» Problems
1) Answer these questions about the forum thread on loading sequence files in Spark:
(a) Which option does the first reply say to run spark-shell with in order to load the jar file generated during sqoop import?
(b) In the post signed Rice Song, which class is named as the value in the sequence file?
(c) Whom does the post marked #7 address?
2) Continue the forum thread on loading sequence files in Spark from the point where it stops.

You need to write a valueConverter class, if using pyspark, as per http://spark.apache.org/docs/latest/programming-guide.html#external-datasets.
But if you are using scala, it is much easier. Just run spark-shell with --jar option to load jar file generated during sqoop import and then use
val data = sc.sequenceFileLongWritable,departments
data.map(tup => (tup._1.get(), tup._2.toString())).collect


#4

Thank you so much for your answer.


#6

Hi Pratyush,

I am reading your post and I have questions. I am using pyspark and the error message I have is java.lang.RuntimeException: java.lang.NoSuchMethodException: org.apache.hadoop.io.ArrayWritable.(). In my sequence file, the key is org.apache.hadoop.io.IntWritable and the value is org.apache.hadoop.io.ArrayWritable. Could you give me some details to use pyspark load sequence file?

Thank you very much!

Rice Song


#7

Hi Femy,

Did you solve your problem? I am having a similar problem. In my sequence file, the key is “org.apache.hadoop.io.IntWritable” and value is “org.apache.hadoop.io.ArrayWritable”. When I use “data = sc.sequenceFile(inFile, “org.apache.hadoop.io.IntWritable”, “org.apache.hadoop.io.ArrayWritable”)” in pyspark, my error message is:

py4j.protocol.Py4JJavaError: An error occurred while calling

z:org.apache.spark.api.python.PythonRDD.sequenceFile.

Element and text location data
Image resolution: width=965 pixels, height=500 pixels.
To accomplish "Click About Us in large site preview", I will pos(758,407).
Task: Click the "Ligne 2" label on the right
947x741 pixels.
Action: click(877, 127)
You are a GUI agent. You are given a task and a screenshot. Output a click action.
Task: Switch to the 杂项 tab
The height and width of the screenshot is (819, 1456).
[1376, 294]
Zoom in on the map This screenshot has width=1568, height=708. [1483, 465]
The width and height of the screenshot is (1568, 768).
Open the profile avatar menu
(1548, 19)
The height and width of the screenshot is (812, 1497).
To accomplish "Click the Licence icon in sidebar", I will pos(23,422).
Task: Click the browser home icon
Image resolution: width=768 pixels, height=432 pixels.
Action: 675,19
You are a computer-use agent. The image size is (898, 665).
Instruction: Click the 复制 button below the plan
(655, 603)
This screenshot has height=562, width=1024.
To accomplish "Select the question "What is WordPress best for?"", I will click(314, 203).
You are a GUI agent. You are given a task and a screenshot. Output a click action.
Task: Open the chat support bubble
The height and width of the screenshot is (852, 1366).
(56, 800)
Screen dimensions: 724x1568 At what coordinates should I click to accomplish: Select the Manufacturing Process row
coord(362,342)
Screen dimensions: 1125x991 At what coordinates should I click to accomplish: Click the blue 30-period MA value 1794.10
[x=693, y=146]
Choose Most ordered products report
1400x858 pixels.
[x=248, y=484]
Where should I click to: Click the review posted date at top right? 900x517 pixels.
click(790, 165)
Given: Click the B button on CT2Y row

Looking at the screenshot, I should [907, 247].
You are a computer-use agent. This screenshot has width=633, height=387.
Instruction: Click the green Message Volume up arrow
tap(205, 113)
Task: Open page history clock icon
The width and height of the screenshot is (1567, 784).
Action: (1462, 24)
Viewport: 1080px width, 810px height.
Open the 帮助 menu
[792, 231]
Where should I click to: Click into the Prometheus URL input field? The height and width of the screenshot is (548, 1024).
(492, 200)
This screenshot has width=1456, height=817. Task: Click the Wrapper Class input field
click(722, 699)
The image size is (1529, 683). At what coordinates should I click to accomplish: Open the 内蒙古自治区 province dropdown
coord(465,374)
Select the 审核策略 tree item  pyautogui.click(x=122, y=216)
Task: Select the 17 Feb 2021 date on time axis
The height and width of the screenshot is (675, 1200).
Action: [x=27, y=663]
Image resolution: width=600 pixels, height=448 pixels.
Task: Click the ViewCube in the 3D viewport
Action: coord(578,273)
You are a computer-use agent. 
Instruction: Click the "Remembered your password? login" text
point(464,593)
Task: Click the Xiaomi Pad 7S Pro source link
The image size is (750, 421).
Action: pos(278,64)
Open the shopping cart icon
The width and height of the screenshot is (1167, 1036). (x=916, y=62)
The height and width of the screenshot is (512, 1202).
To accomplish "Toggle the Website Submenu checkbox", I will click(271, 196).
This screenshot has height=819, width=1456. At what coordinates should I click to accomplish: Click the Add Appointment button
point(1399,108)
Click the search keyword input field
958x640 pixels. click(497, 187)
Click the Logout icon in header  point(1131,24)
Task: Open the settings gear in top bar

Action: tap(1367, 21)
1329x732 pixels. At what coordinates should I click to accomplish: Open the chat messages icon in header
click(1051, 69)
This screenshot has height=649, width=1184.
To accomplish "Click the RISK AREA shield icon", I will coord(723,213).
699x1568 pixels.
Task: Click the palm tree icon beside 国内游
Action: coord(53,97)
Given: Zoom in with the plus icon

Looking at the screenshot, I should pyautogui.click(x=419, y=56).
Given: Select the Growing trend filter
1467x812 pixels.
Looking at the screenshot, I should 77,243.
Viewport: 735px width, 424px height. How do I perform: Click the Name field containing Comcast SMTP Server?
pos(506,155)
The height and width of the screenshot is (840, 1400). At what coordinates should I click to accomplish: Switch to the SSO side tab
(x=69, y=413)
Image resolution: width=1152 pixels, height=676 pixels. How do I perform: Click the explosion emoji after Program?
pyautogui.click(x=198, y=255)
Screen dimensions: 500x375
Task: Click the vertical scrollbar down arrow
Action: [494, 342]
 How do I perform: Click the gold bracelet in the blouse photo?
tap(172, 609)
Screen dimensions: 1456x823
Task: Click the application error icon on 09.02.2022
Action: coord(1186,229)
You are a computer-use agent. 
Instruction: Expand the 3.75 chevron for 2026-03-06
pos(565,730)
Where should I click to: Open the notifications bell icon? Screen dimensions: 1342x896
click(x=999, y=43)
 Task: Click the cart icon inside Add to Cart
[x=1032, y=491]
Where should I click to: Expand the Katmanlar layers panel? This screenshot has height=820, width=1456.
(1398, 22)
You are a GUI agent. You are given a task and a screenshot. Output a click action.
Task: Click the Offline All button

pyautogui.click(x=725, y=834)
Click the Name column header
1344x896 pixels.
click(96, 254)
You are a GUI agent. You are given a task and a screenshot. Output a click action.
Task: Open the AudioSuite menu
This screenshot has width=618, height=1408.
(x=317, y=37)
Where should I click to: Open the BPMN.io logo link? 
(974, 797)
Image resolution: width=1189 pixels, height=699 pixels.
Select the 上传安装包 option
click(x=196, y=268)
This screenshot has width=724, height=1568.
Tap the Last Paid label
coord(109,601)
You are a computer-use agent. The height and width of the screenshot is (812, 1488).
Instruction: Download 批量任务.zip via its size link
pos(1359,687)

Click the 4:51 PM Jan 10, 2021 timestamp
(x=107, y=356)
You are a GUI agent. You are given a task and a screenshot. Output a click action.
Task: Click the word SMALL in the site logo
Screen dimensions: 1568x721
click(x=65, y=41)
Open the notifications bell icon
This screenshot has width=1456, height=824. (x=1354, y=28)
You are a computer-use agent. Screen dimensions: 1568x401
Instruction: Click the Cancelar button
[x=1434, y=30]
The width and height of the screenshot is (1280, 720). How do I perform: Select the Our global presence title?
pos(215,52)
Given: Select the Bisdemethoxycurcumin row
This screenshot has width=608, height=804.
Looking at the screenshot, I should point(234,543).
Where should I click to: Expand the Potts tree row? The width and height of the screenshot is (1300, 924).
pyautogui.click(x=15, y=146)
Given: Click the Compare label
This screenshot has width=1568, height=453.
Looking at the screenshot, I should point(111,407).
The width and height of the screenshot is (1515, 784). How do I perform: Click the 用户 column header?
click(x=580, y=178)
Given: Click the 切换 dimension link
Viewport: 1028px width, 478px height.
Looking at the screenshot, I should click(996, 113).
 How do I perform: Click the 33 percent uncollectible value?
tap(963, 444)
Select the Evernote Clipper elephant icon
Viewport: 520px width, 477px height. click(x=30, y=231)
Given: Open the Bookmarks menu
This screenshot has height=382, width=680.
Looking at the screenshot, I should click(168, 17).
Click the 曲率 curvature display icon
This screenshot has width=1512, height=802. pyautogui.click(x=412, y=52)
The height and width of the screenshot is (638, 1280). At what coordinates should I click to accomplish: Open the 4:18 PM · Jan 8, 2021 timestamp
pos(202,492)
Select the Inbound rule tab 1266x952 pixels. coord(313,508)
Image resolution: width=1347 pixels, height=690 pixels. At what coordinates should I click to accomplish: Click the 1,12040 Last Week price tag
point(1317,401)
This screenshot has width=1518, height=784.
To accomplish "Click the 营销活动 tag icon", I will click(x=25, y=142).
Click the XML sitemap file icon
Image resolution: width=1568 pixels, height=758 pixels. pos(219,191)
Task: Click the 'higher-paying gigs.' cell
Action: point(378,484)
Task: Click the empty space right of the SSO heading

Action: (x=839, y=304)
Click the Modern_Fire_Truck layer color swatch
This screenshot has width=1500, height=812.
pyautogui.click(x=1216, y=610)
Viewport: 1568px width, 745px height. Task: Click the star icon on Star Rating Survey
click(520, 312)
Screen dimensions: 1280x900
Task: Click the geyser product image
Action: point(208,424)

» Exercise answers
1)
(a) The --jar option.
(b) org.apache.hadoop.io.ArrayWritable.
(c) Femy.

2)
: org.apache.spark.SparkException: Job aborted due to stage failure: Task 0 in stage 0.0 failed 4 times, most recent failure: Lost task 0.3 in stage 0.0 (TID 3, wsc-b001.rcac.purdue.edu, executor 2): java.lang.RuntimeException: java.lang.NoSuchMethodException: org.apache.hadoop.io.ArrayWritable.()

Could you tell me how you fix the problem? I am new to pyspark. Thank you very much for your time.

Rice Song


#9

You can try this too

var data = sc.sequenceFile(inFile, classOf[org.apache.hadoop.io.IntWritable], classOf[org.apache.hadoop.io.ArrayWritable])…

Also please check the first line of the “inFile” , and make sure the correct format


#10

Did you solve it through scala? I am running a comparison that I have to use pyspark. Do you have some suggestions to use pyspark about this problem? Thank you very much!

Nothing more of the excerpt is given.